(Fragmento citado)
Lo cierto es que ni la señorita Hendricks ni la inmensa mayoría de nuestras mujeres hubiese llamado la atención de nuestros antepasados. Las primeras imágenes pornográficas de las que disponemos son, precisamente, figurillas de mujeres desnudas, de rostro impreciso y que, para los cánones actuales padecerían obesidad mórbida. Durante mucho tiempo, el ideal de mujer atractiva fue precisamente éste, el de una mujer entrada en carnes y de piel exageradamente blanca. Es el modelo de sexualidad de la práctica totalidad de culturas cuyo sistema productivo está basado en la agricultura. La razón es simple, la naturaleza hace que nos atraiga sexualmente lo exótico, lo ajeno, lo que vemos pocas veces. Cuanto mayor sea la variabilidad genética de una población, mayores serán sus probabilidades de supervivencia, así que, todo aquello que no solemos ver, cobra un valor sexual añadido. Pocas mujeres que trabajen en el campo pueden permitirse tener una piel blanca y estar obesas. Conforme el modelo productivo va cambiando, conforme las poblaciones se van asentando en ciudades, el patrón de atractivo sexual también se modifica. En Rubens las mujeres, las “venus”, son todavía obesas, celulíticas, pero en Goya, la maja ya ha sufrido un proceso de estilización que la sigue dejando muy por encima de nuestro canon de lo deseable sexualmente.

(Tarea 1) Según el fragmento, ¿qué son las primeras imágenes pornográficas de las que disponemos?
(Tarea 2) Resume en menos palabras el párrafo del fragmento que empieza con "Lo cierto es que ni la señorita Hendricks" y conserva sus datos principales.
(Tarea 3) Escribe la continuación del fragmento sobre el ideal de atractivo femenino a partir de la última oración.

(Ítems dados)
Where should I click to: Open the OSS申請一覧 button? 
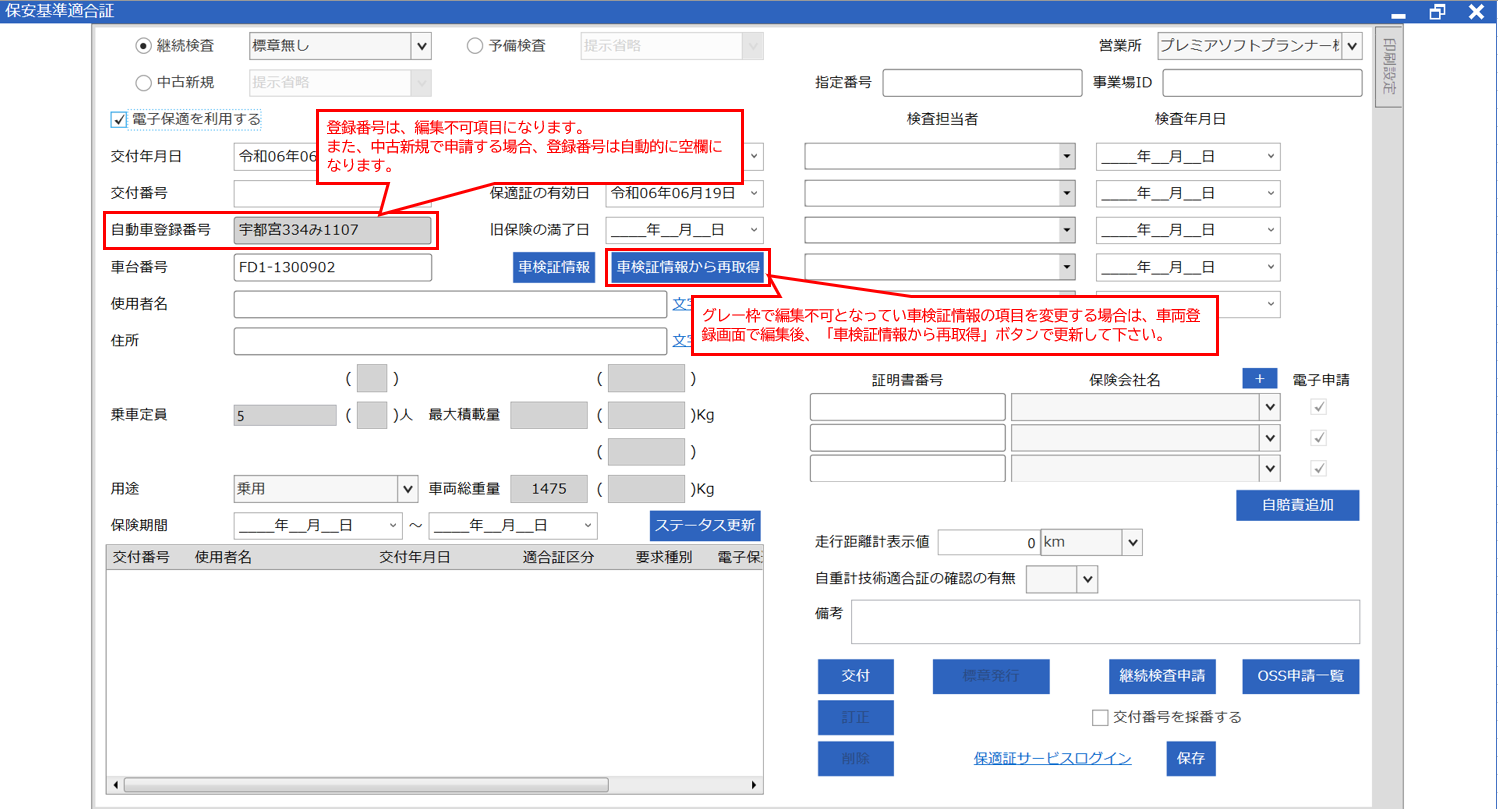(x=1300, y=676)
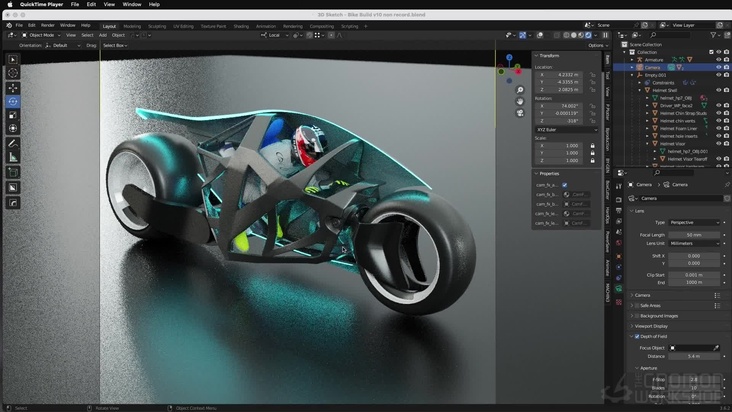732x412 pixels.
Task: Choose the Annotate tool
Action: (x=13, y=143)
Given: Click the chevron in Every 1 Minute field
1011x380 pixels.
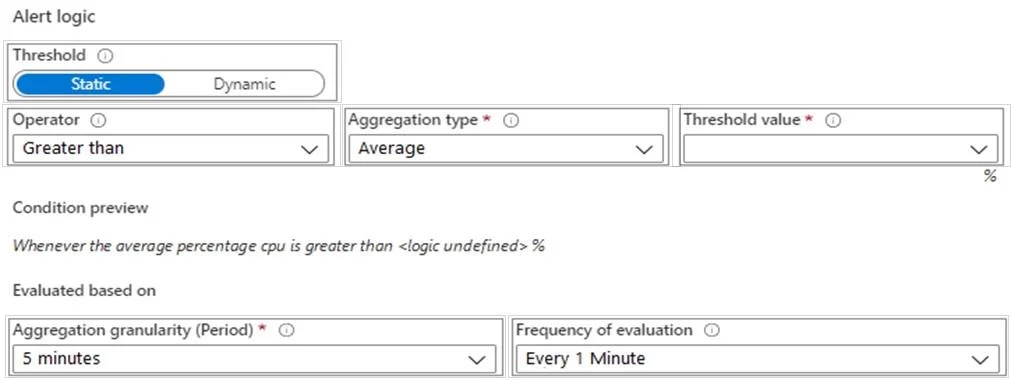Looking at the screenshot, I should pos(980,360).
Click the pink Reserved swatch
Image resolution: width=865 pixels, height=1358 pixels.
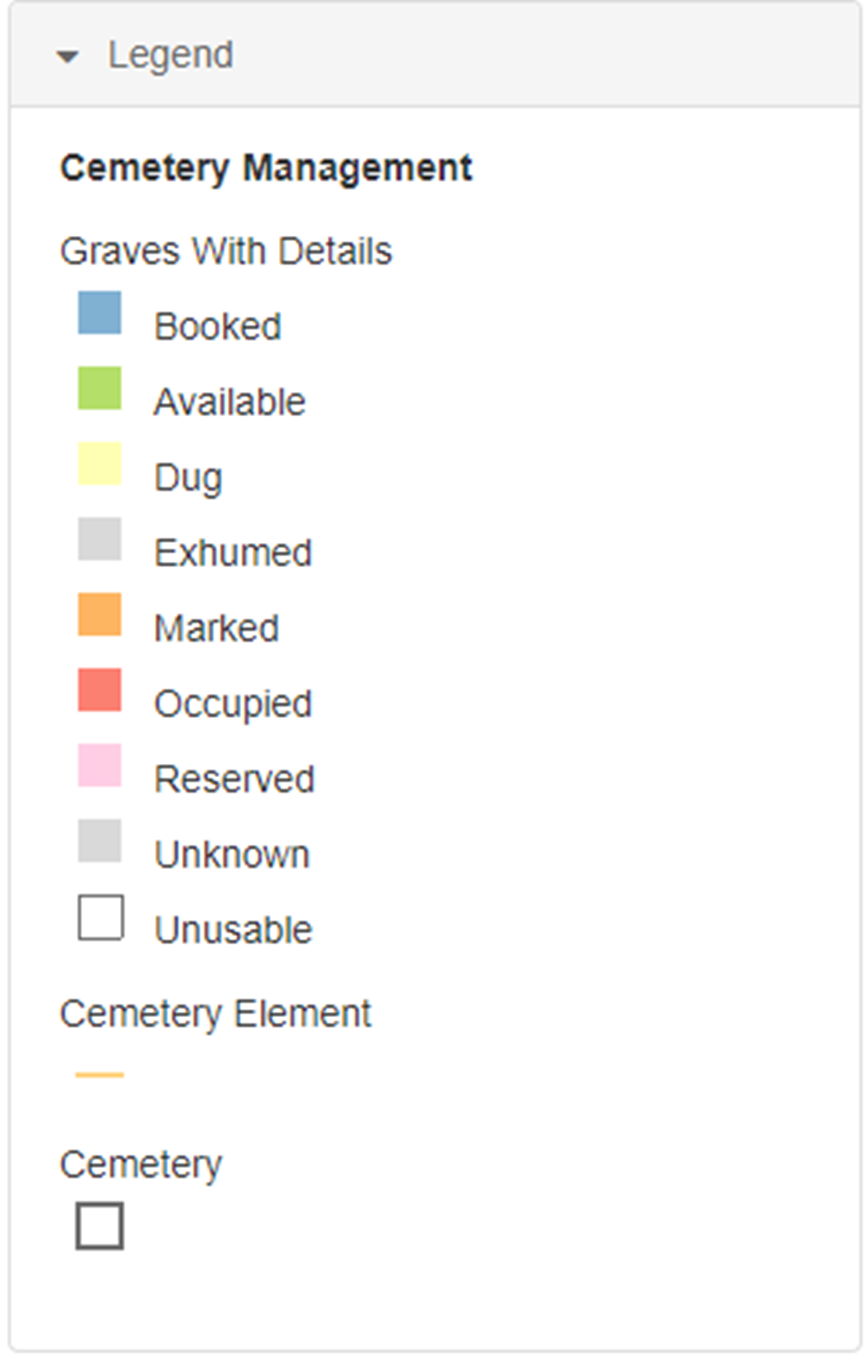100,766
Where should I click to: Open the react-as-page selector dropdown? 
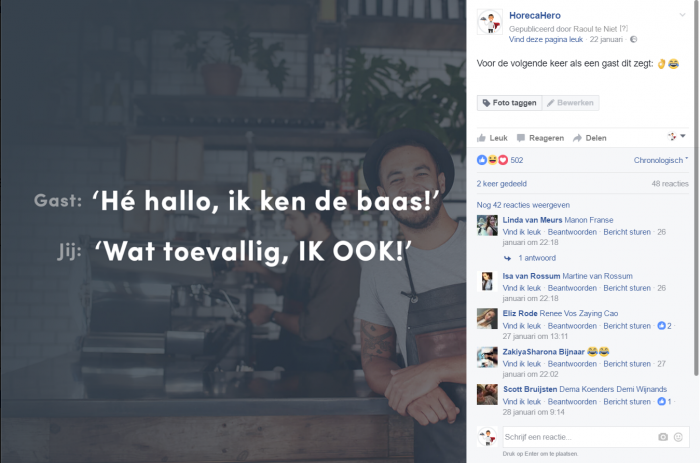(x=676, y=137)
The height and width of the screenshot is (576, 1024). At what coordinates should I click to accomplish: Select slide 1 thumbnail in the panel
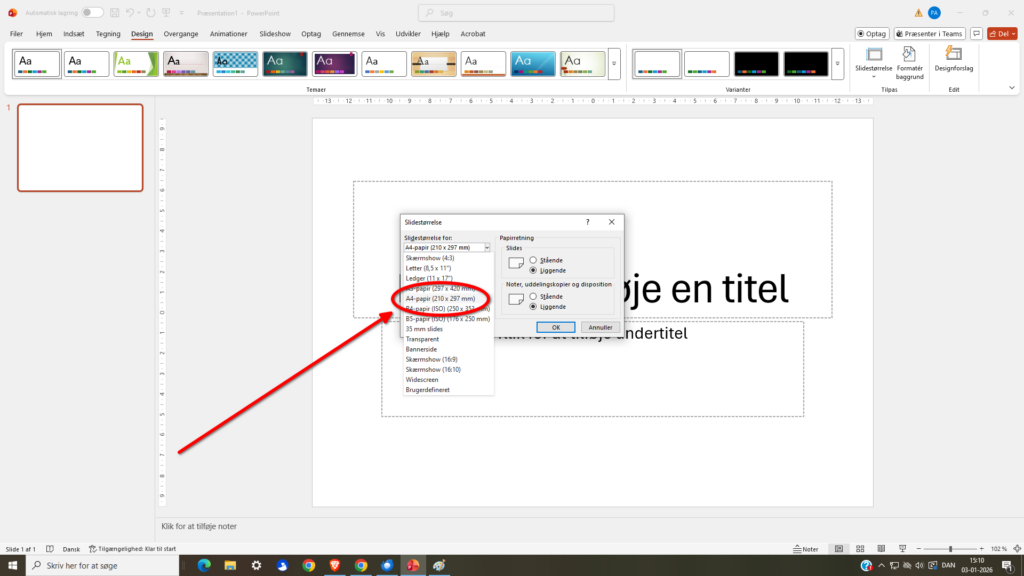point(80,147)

(Respuesta final 1) Son figurillas de mujeres desnudas, de rostro impreciso, que para los cánones actuales padecerían obesidad mórbida.

(Respuesta final 2) Ni la señorita Hendricks ni la mayoría de nuestras mujeres habrían atraído a nuestros antepasados. Las primeras imágenes pornográficas conocidas son figurillas de mujeres desnudas, de rostro impreciso y muy obesas según los cánones actuales. Durante mucho tiempo, el ideal fue una mujer entrada en carnes y de piel muy blanca, modelo propio de casi todas las culturas agrícolas. Esto se explica porque nos atrae sexualmente lo exótico y poco visto, ya que una mayor variabilidad genética aumenta la supervivencia. Además, pocas mujeres que trabajaban en el campo podían tener la piel blanca y ser obesas. Al cambiar el modelo productivo y asentarse la población en ciudades, el patrón de atractivo también cambió. En Rubens las "venus" siguen siendo obesas y celulíticas. En Goya la maja ya aparece más estilizada, aunque todavía muy por encima de nuestro canon de lo deseable.

(Respuesta final 3)
La llegada del capitalismo y, más aún, la incorporación de la mujer al mundo productivo, exigió un cambio radical en los modelos sexuales. El ideal del capitalismo siempre ha sido convertir el sexo en una mercancía a la vez que asexuaba a los productores de la misma. Los protagonistas de Mad men se meten en todo tipo de enredos sexuales, precisamente, porque el sexo en la oficina tiene el morbo de lo prohibido, de lo que bordea la legalidad. La consecuencia es que nuestras opulentas sociedades occidentales, matan de hambre a sus mujeres para hacerlas entrar en un patrón de medidas corporales que es, esencialmente, el masculino. Es difícil encontrar una adolescente que llame “desayuno” a algo compuesto por un trozo de pan de tamaño mediano. A clase, a recibir seis horas de clase, a pasar seis horas y media enclaustradas en un centro público o privado, acuden con un vaso de leche las que más. En el recreo no las encontrará Ud. en la cola para comprar el bocadillo. Un paquete (pequeño) de patatas fritas o similar será todo lo que entre en sus estómagos. Después del recreo es difícil que se concentren en clase alguna. La mayor parte del tiempo se lo pasan pensando en el hambre que tienen. En casa comerán, sí, pero no cenarán. La siguiente ingesta de alimentos puede tardar otras 24 horas. Este es el patrón alimenticio real de muchas adolescentes españolas entre los trece y los diecisiete años. Por eso estoy dispuesto a darle las gracias a Christina Hendricks y a pedirle que, ¡por Dios! no pierda ni un gramo de sus rotundas curvas.